During an interview, I was posed an intriguing question about how the Java Virtual Machine (JVM) handles a switch statement involving a String type. Specifically, I was asked whether the JVM employs LookupSwitch or TableSwitch for this operation. My initial thought was that it would utilize LookupSwitch due to the sparsity of String hashcodes. However, the interviewer added a layer of complexity by asking: "How does the JVM handle hash collisions when two different cases have the same hashcode?"
class Solution {
static int switchString(String i) {
int res;
switch (i) {
case "A": // hashcode 65
res = 0;
break;
case "FB": // hashcode 2236
res = 1;
break;
case "Ea": // hashcode 2236
res = 2;
break;
default:
res = 3;
}
return res;
}
public static void main(String[] args) {
System.out.println(switchString("Ea"));
}
}
Can you help clarify how the JVM navigates through switch cases involving String objects, especially when hash collisions are involved?

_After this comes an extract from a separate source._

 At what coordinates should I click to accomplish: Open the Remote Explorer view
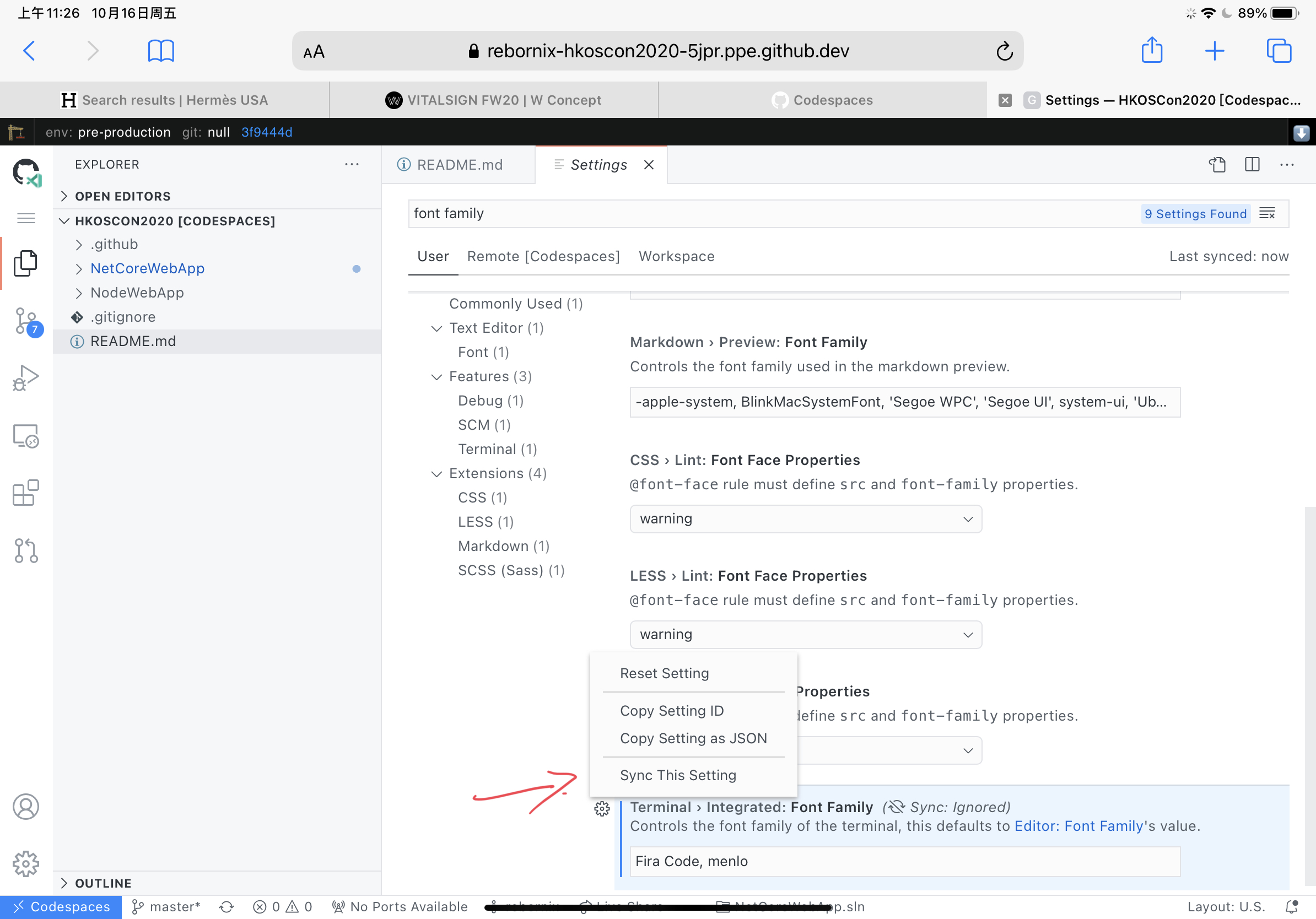(x=26, y=435)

For the first part question, I found I'm wrong here. the compiler has to pick either, a lookupswitch or tableswitch instruction
I've seen the decompiled .class bytecode
class Solution {
Solution() {
}
static int switchString(String i) {
byte var3 = -1;
switch(i.hashCode()) {
case 65:
if (i.equals("A")) {
var3 = 0;
}
break;
case 2236:
if (i.equals("Ea")) {
var3 = 2;
} else if (i.equals("FB")) {
var3 = 1;
}
}
byte res;
switch(var3) {
case 0:
res = 0;
break;
case 1:
res = 1;
break;
case 2:
res = 2;
break;
default:
res = 3;
}
return res;
}
public static void main(String[] args) {
System.out.println(switchString("Ea"));
}
}
After examining the decompiled .class bytecode, it's apparent that the approach depends on the sparsity of the hashcodes of the strings, opting for either lookupswitch or tableswitch. In cases of hash collisions, the JVM employs a sequence of equals operations to distinguish between the colliding strings. This process involves a double switch mechanism to manage different cases effectively.